Data in this exercise: Begin

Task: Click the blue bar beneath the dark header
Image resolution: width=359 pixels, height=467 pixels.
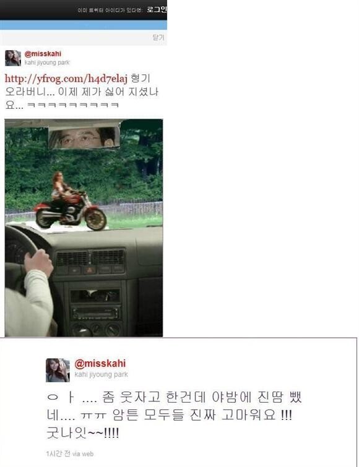Action: coord(84,25)
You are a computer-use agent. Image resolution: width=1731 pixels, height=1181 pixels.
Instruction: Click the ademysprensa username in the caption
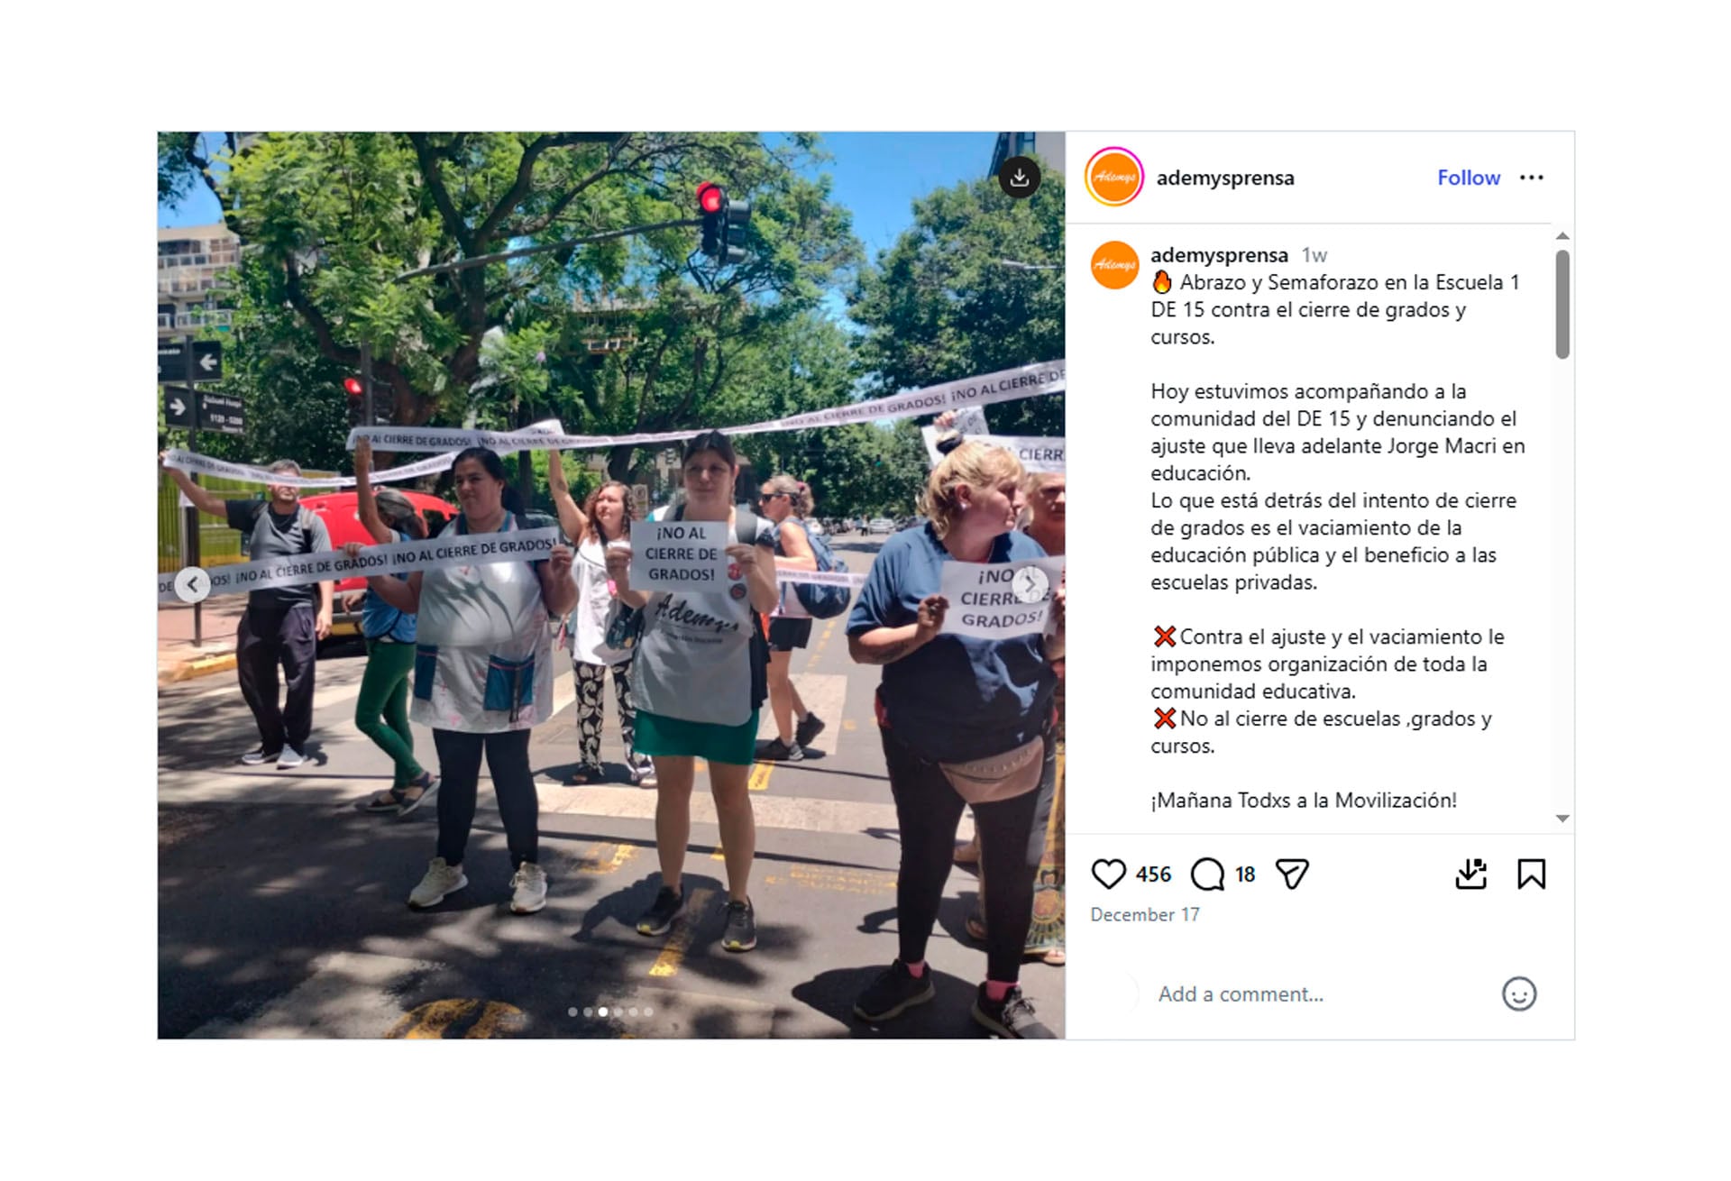[x=1219, y=255]
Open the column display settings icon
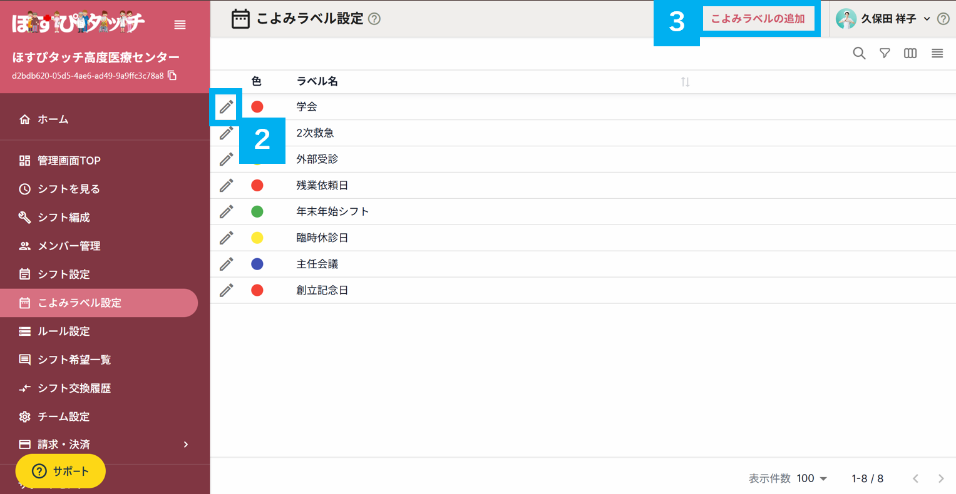This screenshot has width=956, height=494. coord(910,54)
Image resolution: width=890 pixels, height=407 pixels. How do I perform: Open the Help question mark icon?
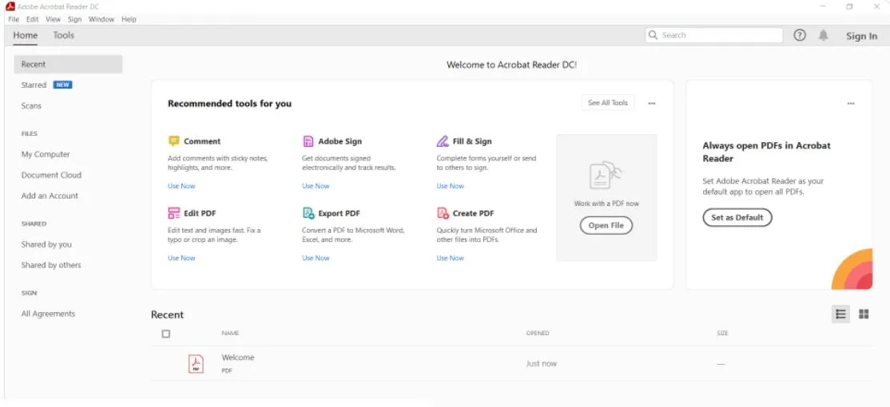800,35
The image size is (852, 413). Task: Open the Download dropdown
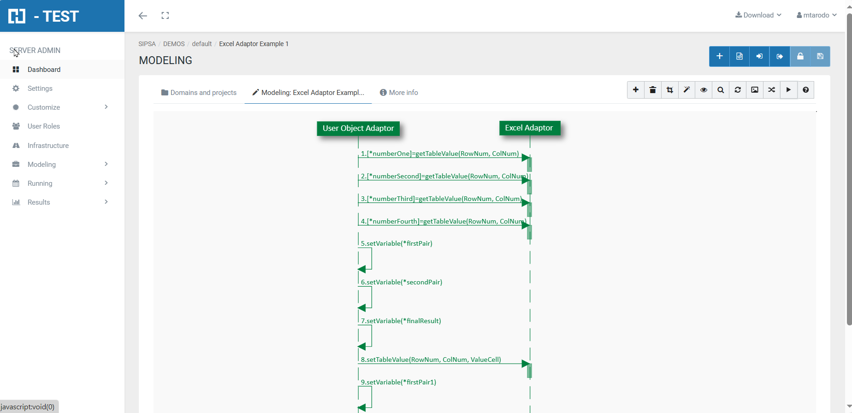(x=758, y=15)
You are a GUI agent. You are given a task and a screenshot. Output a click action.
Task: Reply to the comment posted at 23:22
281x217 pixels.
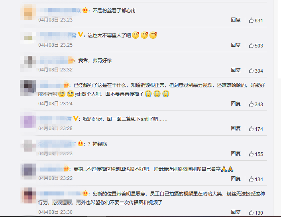tap(236, 179)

Data in this exercise: End

What to work on:
Each line above should be written out again exactly, without any image.

The answer:
Task: Click the blue bar beneath the dark header
Image resolution: width=359 pixels, height=467 pixels.
Action: coord(84,25)
You are a computer-use agent. Image resolution: width=1731 pixels, height=1181 pixels.
Instruction: Click the ademysprensa username in the caption
[x=1219, y=255]
Open the column display settings icon
This screenshot has width=956, height=494. coord(910,54)
Image resolution: width=890 pixels, height=407 pixels. How do I perform: Open the Help question mark icon?
800,35
The image size is (852, 413). Task: Open the Download dropdown
(x=758, y=15)
You are a GUI agent. You are given a task and a screenshot. Output a click action.
Task: Reply to the comment posted at 23:22
281x217 pixels.
tap(236, 179)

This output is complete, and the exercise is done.